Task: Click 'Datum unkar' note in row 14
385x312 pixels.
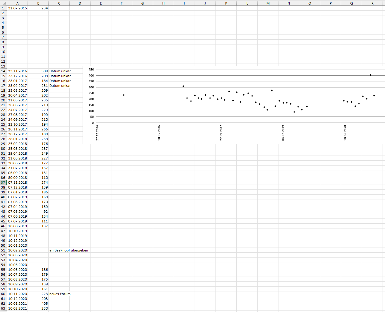Action: click(x=60, y=71)
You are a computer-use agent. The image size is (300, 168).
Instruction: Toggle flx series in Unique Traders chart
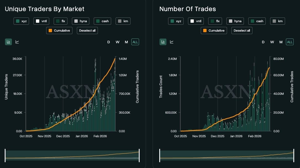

Instructions to follow: Copy out the material above word for word, leaving out the pictures.

The completed task:
Task: Click 'Datum unkar' note in row 14
385x312 pixels.
Action: click(x=60, y=71)
You are a computer-use agent. The image size is (300, 168).
Instruction: Toggle flx series in Unique Traders chart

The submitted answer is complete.